Cockcroft People are looking for loopholes all the time. If it is not expressly stated in the Constitution, then I will make a fair assessment and, if necessary, we will consider or change this rule during the low season. Or, if it’s someone else in the commish’s chair, I’ll come up with that recommendation. If it’s a deliberate attempt to break the rules, it’s a zero tolerance thing you are disqualified / out. I also tell people who are looking for loopholes that the last thing they want is a 300-page constitution to read, so stop trying.
Bell: Play by the rules or do not play. The small exceptions are starting to be made, especially those initiated by some sneaky on the part of the team leader, these are no longer equal terms. There may be unique scenarios or mitigating circumstances (a team leader’s health, family emergencies, etc.) that warrant sympathy and change of rules, but they are likely to be extremely rare.
moody: Being transparent is critical.

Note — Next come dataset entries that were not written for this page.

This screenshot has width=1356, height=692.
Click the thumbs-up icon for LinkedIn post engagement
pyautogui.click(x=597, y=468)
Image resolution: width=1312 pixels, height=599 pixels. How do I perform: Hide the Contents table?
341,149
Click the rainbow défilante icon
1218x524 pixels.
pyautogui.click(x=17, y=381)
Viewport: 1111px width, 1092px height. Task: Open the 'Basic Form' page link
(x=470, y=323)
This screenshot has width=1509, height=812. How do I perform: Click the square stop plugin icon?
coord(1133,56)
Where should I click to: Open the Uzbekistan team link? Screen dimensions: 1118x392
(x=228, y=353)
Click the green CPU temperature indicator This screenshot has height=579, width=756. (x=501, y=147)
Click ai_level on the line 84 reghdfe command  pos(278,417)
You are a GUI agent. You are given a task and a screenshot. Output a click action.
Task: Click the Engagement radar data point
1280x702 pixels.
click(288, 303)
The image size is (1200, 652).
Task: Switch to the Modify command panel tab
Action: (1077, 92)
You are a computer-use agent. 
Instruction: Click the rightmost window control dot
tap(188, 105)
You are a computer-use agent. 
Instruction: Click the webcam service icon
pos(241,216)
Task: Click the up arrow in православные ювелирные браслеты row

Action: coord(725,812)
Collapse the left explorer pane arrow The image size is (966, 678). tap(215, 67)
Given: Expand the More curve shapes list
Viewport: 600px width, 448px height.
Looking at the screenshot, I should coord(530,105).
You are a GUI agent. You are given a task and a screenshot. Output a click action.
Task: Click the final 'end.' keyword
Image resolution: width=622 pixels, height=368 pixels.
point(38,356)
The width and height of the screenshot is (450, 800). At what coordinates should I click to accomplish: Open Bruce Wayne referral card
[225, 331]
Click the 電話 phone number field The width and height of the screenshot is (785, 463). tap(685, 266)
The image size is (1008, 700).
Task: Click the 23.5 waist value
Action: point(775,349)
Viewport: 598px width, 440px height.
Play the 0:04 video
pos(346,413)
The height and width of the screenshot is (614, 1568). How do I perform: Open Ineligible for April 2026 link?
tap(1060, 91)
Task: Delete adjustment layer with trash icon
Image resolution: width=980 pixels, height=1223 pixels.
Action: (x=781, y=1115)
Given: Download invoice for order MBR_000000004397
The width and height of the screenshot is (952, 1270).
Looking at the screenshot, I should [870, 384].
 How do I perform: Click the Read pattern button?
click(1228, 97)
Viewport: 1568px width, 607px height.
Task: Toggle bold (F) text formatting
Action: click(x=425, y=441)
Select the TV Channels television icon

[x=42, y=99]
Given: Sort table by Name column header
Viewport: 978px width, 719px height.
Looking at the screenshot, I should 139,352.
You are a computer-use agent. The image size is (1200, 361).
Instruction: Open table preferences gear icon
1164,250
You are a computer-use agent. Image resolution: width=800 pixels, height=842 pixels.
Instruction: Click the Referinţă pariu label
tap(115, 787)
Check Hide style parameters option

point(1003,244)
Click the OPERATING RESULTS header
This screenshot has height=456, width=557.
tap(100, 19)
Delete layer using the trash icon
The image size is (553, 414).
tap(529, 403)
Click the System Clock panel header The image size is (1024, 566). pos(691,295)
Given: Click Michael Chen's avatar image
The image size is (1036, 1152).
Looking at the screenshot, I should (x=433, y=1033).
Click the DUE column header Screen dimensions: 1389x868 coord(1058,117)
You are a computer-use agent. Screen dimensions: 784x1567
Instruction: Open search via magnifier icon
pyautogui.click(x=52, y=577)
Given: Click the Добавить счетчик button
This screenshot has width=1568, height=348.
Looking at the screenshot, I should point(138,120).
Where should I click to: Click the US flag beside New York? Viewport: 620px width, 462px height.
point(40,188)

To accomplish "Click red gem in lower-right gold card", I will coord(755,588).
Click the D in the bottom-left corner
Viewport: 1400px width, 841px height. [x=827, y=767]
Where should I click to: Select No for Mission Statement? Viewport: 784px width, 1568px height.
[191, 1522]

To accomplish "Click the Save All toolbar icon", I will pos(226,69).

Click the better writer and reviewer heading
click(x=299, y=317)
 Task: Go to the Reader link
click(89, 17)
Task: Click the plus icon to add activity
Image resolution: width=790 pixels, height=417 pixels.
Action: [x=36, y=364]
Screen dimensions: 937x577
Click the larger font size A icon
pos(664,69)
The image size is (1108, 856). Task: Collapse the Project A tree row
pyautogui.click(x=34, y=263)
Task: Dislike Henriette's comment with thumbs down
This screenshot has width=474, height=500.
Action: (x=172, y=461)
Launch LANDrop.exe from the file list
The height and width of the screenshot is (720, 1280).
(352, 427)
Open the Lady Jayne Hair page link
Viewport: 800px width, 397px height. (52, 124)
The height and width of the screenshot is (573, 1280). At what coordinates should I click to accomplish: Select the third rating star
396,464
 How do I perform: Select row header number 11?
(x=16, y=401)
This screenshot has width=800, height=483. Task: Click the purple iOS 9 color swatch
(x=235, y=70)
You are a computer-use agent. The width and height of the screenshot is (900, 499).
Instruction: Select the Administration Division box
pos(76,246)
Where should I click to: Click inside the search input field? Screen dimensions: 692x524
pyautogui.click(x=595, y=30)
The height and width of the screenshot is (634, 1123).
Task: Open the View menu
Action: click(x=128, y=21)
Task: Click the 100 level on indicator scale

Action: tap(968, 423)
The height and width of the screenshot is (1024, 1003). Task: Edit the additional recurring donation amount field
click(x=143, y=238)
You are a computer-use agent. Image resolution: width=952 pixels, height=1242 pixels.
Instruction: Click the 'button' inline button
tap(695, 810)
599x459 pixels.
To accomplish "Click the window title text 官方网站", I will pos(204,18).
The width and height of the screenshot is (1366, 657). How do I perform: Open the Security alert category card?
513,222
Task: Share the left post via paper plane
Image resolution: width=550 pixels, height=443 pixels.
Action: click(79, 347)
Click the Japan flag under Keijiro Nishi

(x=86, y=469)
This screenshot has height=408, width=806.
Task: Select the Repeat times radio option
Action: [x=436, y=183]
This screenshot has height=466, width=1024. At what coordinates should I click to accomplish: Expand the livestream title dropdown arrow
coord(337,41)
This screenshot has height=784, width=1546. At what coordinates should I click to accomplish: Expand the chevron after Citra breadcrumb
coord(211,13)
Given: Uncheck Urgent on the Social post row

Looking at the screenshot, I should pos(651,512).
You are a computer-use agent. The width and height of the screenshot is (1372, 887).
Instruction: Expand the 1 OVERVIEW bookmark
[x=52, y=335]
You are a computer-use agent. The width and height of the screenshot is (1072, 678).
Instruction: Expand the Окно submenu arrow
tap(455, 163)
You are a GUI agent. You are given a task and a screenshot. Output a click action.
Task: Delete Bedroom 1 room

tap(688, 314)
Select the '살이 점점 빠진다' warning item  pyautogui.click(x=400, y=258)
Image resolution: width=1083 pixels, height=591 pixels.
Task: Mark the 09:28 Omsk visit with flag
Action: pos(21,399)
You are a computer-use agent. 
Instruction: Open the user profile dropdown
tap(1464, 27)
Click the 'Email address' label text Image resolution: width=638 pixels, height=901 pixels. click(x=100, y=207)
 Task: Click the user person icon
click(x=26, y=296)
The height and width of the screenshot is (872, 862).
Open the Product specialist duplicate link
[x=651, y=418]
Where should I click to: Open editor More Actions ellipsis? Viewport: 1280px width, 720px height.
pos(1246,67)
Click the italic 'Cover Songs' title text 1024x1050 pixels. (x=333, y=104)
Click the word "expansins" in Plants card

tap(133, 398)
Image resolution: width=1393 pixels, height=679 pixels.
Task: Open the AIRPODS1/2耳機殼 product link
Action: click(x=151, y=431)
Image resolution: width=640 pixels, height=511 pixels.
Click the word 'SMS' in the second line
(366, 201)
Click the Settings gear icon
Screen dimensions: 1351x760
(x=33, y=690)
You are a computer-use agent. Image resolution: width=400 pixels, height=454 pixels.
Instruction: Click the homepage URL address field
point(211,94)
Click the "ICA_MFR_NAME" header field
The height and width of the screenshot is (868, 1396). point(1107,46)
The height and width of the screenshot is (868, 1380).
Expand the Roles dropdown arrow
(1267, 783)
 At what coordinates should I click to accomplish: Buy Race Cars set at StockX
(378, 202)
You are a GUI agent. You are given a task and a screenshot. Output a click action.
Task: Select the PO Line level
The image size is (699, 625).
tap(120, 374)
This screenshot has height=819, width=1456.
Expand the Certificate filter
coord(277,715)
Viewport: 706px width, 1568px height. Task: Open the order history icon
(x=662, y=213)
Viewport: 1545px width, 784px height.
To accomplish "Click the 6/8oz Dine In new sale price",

The Commissioner should communicate his observations to the league and explain why there are certain rules and how it fits into the structure of the league. And do not wait until problems arise. If it is foreseeable, then it is best for a Commissioner to be proactive instead of reactive.
Carabell: Update the rulebook to close loopholes and ambiguities. And if a league starts to get out of control, well, there are plenty of other leagues to join. If I’m not enjoying a league, then it’s not worth it. Unless Mike Trout is running it. Then I would stay forever.
Farewell thoughts …
Carabell: There are too many things in this world to worry about and fantasy football should not be among them. Enjoy it. That’s what it’s for.